Lark supports 102 languages including:

- **European**: English, Spanish, French, German, Italian, Russian, etc.
- **Asian**: Chinese, Japanese, Korean, Hindi, Arabic, Thai, etc.
- **African**: Swahili, Yoruba, Zulu, etc.
- **Others**: And many more...

See the full list in [all_dataset_labels.json](all_dataset_labels.json).

## 🏗️ Model Architecture

Lark uses a novel byte-level architecture:

1. **Byte Encoder**: Converts raw bytes to contextual representations
2. **Boundary Predictor**: Identifies segment boundaries using Gumbel-Sigmoid
3. **Segment Decoder**: Processes segments for language classification

This architecture enables:
- No vocabulary limitations
- Robust handling of mixed-language text
- Efficient processing of long documents

## 📈 Performance

| Metric | Value |
|--------|-------|
| Overall Accuracy | 90.14% on validation set |
| Inference Speed | ~1ms per text (CPU) |
| Model Size | 9.28MB (float16) |
| Precision | float16 (CPU/GPU compatible) |
| Total Parameters | 4,866,919 |
| Supported Languages | 102 |

### Training Dataset
The model was trained on a comprehensive dataset combining:
- **opus-100** - Multilingual parallel corpus
- **Mike0307/language-detection** - Language detection dataset
- **sirgecko___language_detection** - Language detection dataset
- **papluca/language-identification** - Language identification dataset
- **sirgecko/language_detection_train** - Language detection training data

**Dataset Statistics:**
- Train samples: 109,636,748
- Validation samples: 385,306
- Total languages: 102

### Evaluation Results
Detailed per-language evaluation results (accuracy, precision, recall, F1-score) will be available in the evaluation results file.

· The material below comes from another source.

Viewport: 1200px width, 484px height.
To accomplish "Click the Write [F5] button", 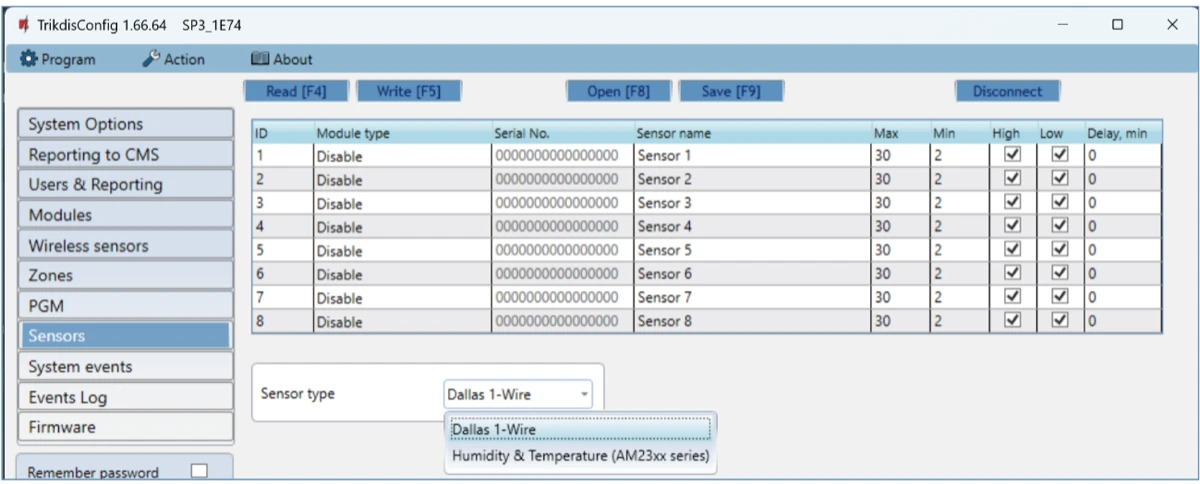I will [x=408, y=91].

The model achieves 90.14% overall accuracy on the validation dataset.

**Note on Evaluation Data**: While the model achieves strong overall performance, the current evaluation dataset has limited coverage for some languages (e.g., an, dz, hy, mn, yo). This is due to the validation split not containing samples for these languages. However, the training dataset provides comprehensive coverage.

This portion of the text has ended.